December 26, 2011, 8:32 PM — If you're among the lucky ones to receive a new PC this holiday season, rejoice. There are few things as exciting as the potential of a brand-new machine.
Assuming it's not a Mac--or a machine with Linux preloaded--Windows almost certainly came installed on your device. If you're a Windows fan, that's great--you're all set for an operating system, then. If not, the hard part is choosing what to install instead.
In any case, the world of free and open source software has you covered, both for an operating system and for just about any other software you might need. Where to begin? Here are six suggestions.
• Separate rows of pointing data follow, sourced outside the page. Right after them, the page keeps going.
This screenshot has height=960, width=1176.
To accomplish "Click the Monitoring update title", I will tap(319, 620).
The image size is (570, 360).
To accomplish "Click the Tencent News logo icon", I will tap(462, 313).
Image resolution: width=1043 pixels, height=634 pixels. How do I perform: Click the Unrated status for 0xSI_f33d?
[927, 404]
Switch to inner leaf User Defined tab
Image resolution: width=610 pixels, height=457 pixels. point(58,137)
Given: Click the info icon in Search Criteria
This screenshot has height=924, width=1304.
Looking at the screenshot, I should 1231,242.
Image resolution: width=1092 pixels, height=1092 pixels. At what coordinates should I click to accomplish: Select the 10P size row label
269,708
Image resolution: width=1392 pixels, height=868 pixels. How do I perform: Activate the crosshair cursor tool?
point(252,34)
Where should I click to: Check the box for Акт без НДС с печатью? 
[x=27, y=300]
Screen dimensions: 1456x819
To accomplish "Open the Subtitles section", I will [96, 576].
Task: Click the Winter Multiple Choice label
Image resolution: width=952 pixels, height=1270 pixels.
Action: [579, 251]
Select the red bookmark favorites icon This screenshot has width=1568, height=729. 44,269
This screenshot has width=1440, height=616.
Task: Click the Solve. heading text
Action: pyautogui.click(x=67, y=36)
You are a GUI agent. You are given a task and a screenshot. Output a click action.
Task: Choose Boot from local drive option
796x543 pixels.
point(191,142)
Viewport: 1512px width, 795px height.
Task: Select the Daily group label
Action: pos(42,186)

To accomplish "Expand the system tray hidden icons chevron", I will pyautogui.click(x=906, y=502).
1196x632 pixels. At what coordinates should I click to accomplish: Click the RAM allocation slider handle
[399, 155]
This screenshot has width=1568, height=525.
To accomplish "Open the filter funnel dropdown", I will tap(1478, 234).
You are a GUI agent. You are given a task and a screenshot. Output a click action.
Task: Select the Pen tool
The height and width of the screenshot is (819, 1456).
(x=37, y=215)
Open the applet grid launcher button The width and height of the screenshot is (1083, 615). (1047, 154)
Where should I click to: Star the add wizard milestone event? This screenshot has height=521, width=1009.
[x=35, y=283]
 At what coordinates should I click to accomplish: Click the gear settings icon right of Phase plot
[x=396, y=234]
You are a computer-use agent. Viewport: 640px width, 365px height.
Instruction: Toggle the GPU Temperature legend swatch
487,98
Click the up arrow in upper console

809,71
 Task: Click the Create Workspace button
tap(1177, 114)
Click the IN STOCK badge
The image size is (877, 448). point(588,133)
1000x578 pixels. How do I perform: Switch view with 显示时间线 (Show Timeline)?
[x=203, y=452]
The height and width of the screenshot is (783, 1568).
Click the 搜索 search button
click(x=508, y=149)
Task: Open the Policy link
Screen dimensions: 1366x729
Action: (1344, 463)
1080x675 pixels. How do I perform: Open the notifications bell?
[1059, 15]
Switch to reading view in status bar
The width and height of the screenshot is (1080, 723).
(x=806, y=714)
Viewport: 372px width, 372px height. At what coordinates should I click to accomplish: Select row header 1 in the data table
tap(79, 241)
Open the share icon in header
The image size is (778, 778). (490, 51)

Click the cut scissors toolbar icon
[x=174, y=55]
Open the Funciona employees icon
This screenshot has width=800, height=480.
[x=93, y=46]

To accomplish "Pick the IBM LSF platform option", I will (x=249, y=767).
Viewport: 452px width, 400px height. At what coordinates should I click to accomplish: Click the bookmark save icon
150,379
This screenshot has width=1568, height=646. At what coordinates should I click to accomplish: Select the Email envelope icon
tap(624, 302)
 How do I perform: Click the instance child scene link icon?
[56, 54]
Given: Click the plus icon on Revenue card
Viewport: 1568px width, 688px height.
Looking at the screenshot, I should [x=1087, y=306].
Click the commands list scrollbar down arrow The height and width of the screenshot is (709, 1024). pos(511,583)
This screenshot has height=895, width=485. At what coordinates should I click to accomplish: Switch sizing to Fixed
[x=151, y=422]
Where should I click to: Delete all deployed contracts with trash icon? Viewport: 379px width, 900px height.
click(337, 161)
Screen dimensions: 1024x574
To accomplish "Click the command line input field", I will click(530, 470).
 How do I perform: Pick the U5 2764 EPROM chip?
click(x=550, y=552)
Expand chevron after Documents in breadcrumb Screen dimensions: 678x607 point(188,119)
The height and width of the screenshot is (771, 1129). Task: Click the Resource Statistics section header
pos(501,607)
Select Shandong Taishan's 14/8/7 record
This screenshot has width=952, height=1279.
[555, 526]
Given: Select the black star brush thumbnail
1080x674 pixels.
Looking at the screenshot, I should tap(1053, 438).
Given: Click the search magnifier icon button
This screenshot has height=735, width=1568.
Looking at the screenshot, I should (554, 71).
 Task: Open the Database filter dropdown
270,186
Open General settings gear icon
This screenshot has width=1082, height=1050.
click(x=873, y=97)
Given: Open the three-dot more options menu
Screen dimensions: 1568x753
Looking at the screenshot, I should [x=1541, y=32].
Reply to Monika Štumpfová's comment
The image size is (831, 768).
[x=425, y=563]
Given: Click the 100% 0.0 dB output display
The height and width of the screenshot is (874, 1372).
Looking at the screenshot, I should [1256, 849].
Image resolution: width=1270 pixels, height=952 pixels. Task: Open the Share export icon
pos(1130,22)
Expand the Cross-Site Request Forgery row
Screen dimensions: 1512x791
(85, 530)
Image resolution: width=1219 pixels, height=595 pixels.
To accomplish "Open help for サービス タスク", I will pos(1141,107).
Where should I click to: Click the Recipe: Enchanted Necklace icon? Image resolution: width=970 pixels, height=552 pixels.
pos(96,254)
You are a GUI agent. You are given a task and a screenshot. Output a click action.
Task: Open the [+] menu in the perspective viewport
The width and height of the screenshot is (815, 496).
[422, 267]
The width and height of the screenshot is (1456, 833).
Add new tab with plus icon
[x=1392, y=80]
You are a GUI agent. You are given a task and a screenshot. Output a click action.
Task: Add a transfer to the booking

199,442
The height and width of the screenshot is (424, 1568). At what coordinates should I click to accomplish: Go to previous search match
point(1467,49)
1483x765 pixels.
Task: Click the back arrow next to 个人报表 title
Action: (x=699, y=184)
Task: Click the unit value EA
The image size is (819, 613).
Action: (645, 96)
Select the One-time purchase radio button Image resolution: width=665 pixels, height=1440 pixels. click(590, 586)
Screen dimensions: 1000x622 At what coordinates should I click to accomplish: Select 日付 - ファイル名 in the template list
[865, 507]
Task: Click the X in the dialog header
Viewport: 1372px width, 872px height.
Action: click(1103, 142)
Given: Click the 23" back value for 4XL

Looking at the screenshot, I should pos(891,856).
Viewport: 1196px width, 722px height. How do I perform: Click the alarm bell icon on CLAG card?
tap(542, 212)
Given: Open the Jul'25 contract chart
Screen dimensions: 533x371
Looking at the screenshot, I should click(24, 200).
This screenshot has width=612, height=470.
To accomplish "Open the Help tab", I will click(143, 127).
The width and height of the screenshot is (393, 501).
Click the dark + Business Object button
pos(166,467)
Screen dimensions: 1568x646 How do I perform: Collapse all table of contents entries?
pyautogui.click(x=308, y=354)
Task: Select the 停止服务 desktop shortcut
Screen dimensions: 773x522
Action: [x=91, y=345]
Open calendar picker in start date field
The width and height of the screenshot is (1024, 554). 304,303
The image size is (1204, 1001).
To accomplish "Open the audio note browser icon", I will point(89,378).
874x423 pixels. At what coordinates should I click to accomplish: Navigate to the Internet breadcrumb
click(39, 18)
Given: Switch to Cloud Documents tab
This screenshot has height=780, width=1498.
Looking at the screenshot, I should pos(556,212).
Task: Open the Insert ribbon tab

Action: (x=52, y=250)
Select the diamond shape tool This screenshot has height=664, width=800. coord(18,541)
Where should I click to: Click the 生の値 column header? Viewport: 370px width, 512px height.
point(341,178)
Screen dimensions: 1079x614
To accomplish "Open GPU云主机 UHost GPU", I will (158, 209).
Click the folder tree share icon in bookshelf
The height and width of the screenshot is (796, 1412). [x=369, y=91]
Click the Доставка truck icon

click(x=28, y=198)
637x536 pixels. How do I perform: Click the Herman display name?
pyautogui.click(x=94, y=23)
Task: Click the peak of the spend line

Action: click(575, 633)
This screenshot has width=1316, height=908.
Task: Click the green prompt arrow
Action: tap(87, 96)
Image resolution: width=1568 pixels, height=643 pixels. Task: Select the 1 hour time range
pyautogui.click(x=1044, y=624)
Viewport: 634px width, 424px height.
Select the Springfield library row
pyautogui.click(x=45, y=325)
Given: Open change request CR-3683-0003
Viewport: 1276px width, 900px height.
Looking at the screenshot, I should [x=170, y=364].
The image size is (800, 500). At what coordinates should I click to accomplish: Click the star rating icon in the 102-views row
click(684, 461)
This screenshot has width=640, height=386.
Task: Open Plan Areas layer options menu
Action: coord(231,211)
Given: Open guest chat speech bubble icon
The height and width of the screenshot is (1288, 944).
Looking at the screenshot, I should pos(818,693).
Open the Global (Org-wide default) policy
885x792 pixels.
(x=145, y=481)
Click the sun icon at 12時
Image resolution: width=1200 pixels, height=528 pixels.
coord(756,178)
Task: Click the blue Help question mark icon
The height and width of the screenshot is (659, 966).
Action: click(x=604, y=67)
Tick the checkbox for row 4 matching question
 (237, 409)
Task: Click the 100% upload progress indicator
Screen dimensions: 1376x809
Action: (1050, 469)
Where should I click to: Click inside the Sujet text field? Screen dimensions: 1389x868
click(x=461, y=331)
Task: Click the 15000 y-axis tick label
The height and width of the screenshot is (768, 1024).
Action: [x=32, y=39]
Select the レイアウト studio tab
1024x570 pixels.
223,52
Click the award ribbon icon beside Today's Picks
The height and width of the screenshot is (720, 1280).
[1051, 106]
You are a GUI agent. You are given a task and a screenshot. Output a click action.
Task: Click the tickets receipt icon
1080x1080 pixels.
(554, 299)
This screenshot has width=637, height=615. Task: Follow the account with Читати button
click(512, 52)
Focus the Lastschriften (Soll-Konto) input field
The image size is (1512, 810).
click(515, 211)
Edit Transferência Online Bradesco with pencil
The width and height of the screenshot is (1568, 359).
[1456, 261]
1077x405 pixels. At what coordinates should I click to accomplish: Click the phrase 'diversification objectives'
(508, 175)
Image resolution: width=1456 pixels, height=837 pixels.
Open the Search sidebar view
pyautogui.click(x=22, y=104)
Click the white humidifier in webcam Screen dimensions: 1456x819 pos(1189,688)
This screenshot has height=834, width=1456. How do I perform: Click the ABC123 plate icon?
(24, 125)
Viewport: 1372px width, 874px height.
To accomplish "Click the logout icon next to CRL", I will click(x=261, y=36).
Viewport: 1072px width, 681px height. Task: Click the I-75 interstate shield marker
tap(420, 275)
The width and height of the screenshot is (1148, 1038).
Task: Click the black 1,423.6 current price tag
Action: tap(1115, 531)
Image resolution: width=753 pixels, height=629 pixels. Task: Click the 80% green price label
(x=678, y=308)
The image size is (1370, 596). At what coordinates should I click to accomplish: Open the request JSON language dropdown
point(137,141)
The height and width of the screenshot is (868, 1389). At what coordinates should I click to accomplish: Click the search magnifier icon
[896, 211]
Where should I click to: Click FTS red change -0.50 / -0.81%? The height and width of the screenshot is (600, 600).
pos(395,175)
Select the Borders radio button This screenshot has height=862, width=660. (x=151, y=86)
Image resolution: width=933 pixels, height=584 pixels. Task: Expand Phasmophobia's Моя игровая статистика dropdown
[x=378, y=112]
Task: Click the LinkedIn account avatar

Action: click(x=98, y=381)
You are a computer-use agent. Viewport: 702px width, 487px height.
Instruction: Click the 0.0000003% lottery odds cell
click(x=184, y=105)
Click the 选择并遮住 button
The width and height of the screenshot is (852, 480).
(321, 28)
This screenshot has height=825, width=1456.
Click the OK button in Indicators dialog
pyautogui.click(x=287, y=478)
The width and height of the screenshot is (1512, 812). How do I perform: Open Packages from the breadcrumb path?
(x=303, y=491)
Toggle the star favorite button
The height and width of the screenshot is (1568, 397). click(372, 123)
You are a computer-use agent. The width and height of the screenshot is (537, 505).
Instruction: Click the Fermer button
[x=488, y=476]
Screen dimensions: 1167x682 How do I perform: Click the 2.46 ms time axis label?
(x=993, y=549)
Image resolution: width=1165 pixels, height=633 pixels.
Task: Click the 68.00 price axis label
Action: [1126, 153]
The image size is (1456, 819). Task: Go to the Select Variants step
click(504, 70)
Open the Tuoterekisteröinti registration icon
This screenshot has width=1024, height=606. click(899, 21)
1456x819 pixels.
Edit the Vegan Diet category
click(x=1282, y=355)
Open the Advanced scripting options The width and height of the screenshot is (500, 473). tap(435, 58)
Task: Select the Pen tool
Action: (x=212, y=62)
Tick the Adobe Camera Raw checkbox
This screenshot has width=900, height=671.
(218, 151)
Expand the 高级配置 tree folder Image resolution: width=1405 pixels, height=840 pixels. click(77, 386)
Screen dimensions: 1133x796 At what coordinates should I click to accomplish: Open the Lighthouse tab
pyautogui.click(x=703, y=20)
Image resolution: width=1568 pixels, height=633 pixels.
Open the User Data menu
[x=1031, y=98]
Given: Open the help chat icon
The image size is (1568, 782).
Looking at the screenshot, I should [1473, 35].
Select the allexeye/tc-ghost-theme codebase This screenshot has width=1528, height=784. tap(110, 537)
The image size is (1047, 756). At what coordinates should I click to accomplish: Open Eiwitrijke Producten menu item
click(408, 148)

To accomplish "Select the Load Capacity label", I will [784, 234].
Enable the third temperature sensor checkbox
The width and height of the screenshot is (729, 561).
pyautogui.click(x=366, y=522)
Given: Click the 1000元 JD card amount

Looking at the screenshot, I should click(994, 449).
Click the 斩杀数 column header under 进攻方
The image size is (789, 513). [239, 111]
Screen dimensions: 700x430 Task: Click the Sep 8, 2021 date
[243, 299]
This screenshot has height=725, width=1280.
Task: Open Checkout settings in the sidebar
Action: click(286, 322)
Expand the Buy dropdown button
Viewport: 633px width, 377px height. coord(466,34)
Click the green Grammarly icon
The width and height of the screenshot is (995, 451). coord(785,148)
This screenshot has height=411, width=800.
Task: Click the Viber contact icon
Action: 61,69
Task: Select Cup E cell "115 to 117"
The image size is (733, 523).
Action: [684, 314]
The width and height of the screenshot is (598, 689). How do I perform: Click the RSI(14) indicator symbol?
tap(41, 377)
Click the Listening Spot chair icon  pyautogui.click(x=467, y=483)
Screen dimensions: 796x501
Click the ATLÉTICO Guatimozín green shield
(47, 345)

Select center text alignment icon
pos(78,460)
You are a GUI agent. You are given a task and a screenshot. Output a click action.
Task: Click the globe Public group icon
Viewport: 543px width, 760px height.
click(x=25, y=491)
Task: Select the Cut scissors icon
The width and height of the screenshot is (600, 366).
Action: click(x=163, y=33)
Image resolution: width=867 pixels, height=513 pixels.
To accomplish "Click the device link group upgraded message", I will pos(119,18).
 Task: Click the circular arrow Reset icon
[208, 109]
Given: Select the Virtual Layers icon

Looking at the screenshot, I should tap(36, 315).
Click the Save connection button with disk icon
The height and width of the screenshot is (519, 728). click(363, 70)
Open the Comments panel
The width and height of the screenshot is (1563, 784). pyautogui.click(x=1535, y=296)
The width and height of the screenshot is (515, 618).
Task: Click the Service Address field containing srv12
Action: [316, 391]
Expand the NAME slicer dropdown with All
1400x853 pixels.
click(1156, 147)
1. Ubuntu Linux or Linux Mint
If you're not crazy about Microsoft Windows, or if you'd like to have an alternative on hand, there are countless Linux options you could try.
Among the two most popular, though--and the ones most agree are best suited for new users--are Ubuntu Linux and Linux Mint.
Ubuntu, of course, was long the No. 1 Linux distribution out there, and rightfully so. It was the first to put Linux on the "map" with mainstream users, I'd argue, and it still offers a really nice, easy-to-use open source operating system. The latest version of Ubuntu is "Oneiric Ocelot," or version 11.10, which can be downloaded for free from the Ubuntu site.
Linux Mint, however, has recently usurped Ubuntu's No. 1 spot, largely because of Canonical's decision to begin using the Unity interface by default in Ubuntu. That's been less than entirely popular with many longtime users, in particular, giving Mint a new boost.
Mint is a great distribution as well--also very focused on ease of use--and it gives users a number of choices for the desktop environment they want to use. So, for flexibility in your computing environment, you won't go wrong with Mint.